PROBLEM TO SOLVE
Present the rows from the line containing "This screenshot has width=1418, height=840." through the end of the rows as a numbered list, omitting blank lines and leaving out the pictures.

..........

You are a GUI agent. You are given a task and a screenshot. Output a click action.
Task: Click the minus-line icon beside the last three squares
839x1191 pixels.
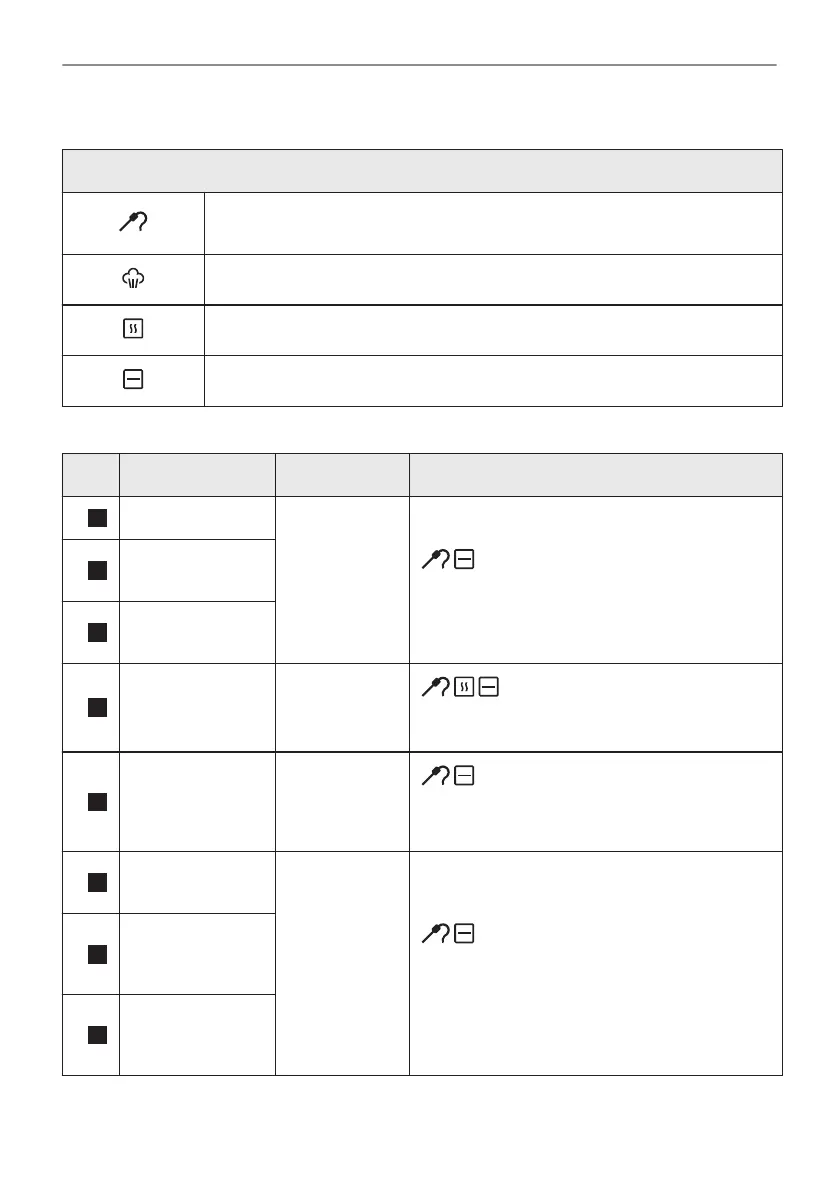click(x=464, y=934)
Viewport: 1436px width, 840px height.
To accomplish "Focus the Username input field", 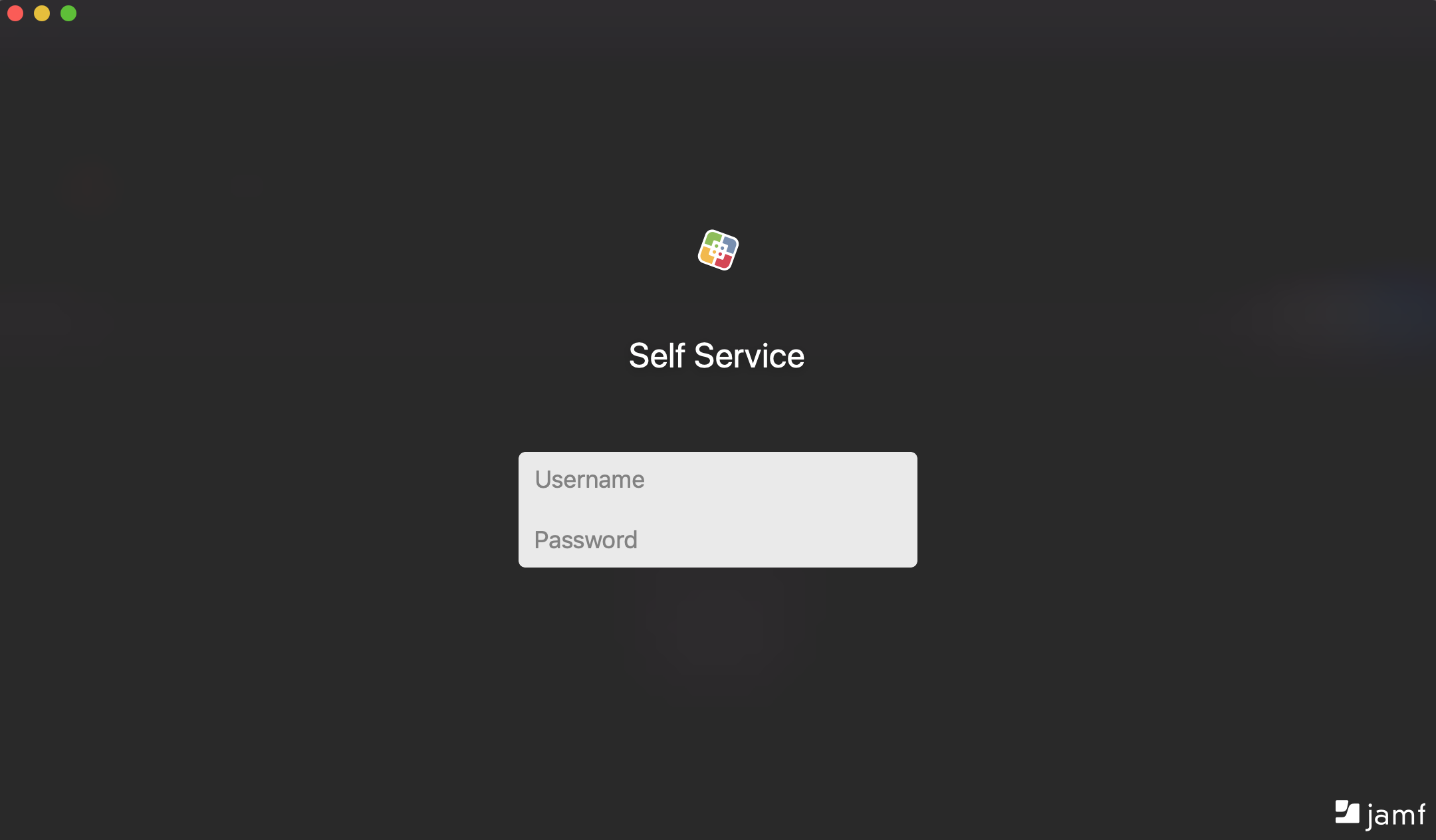I will (718, 480).
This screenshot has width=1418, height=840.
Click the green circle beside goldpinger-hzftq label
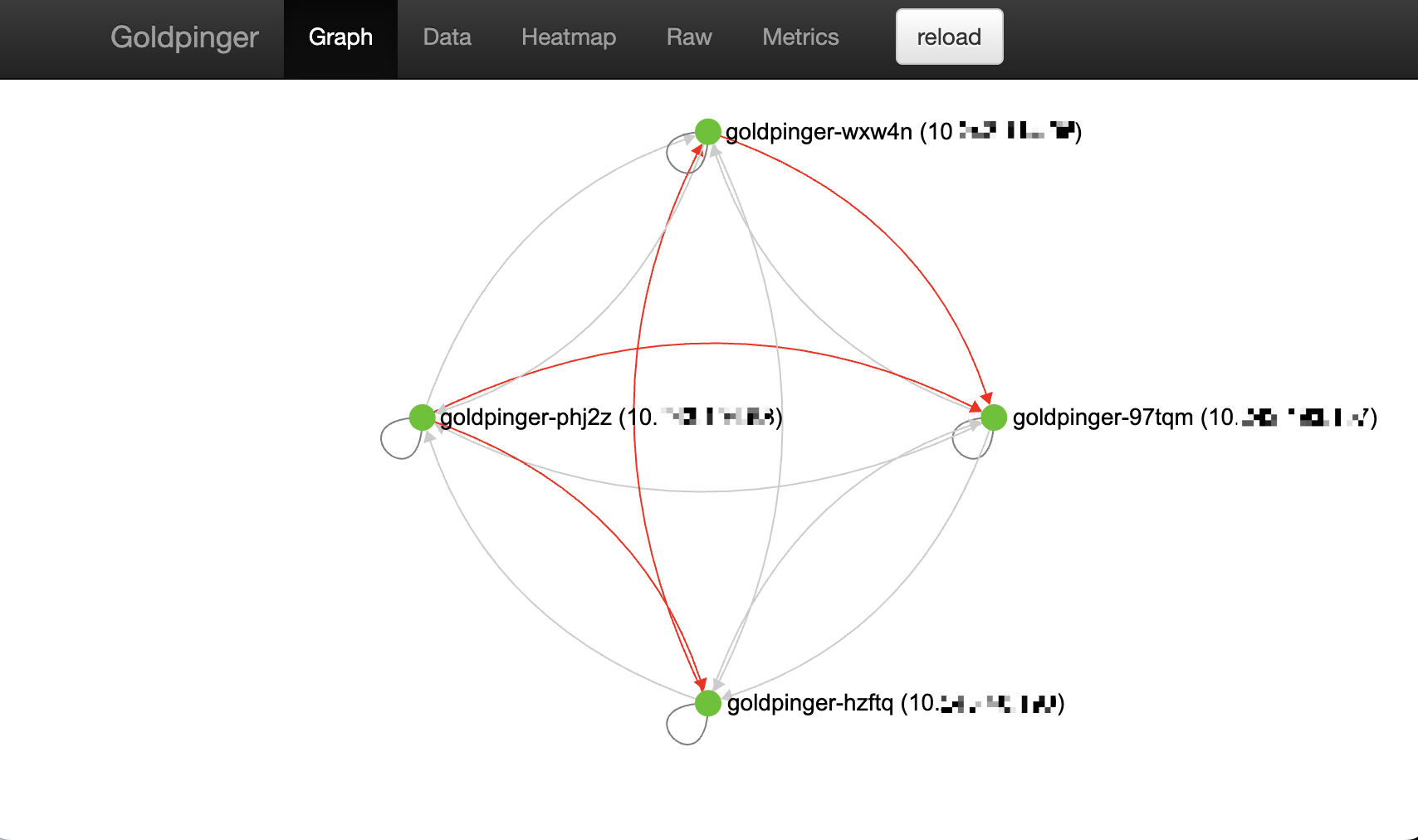pos(709,703)
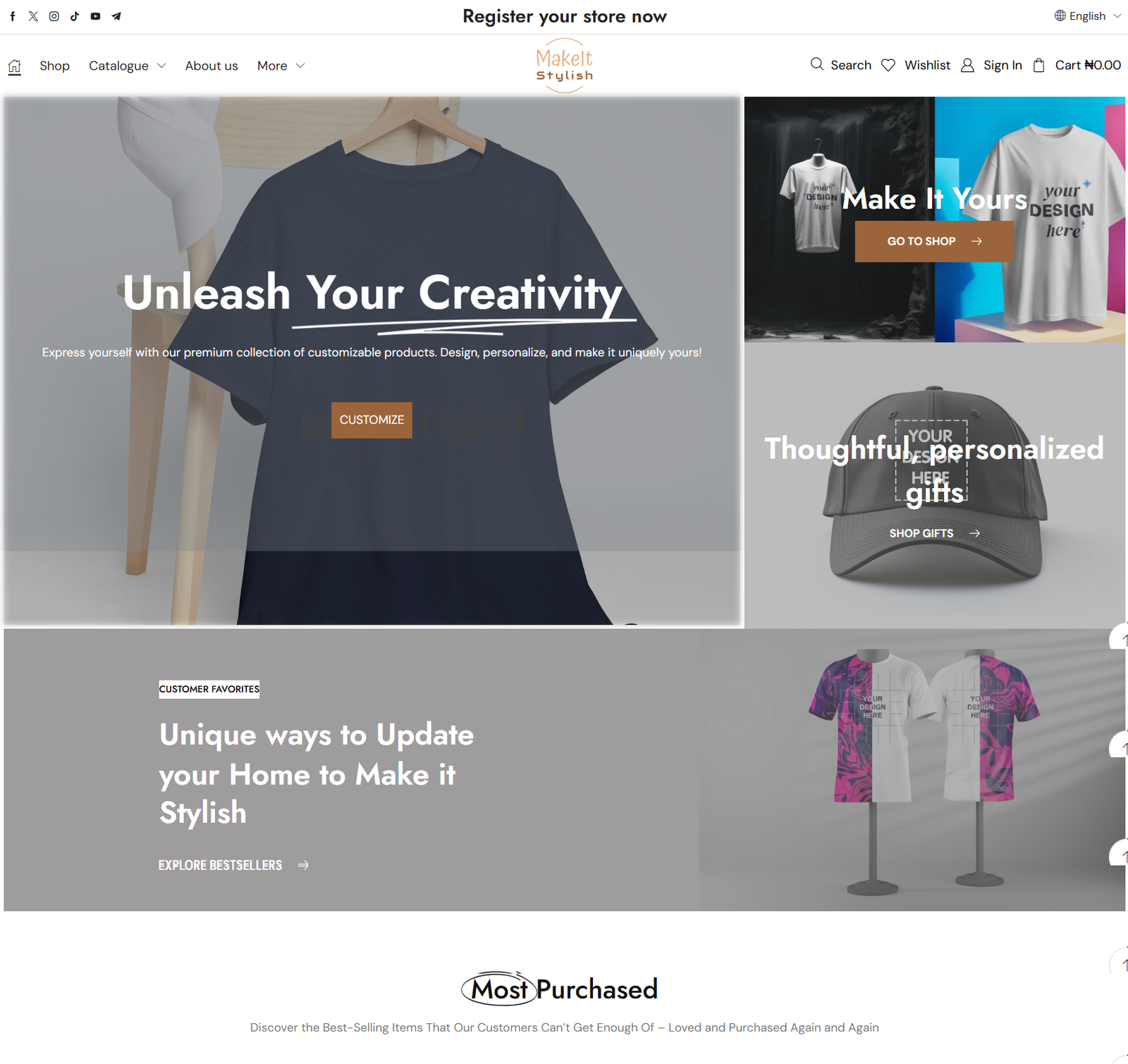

..........

WRITTEN RESPONSE
1. This screenshot has width=1418, height=840.
2. Click the green circle beside goldpinger-hzftq label
3. pos(709,703)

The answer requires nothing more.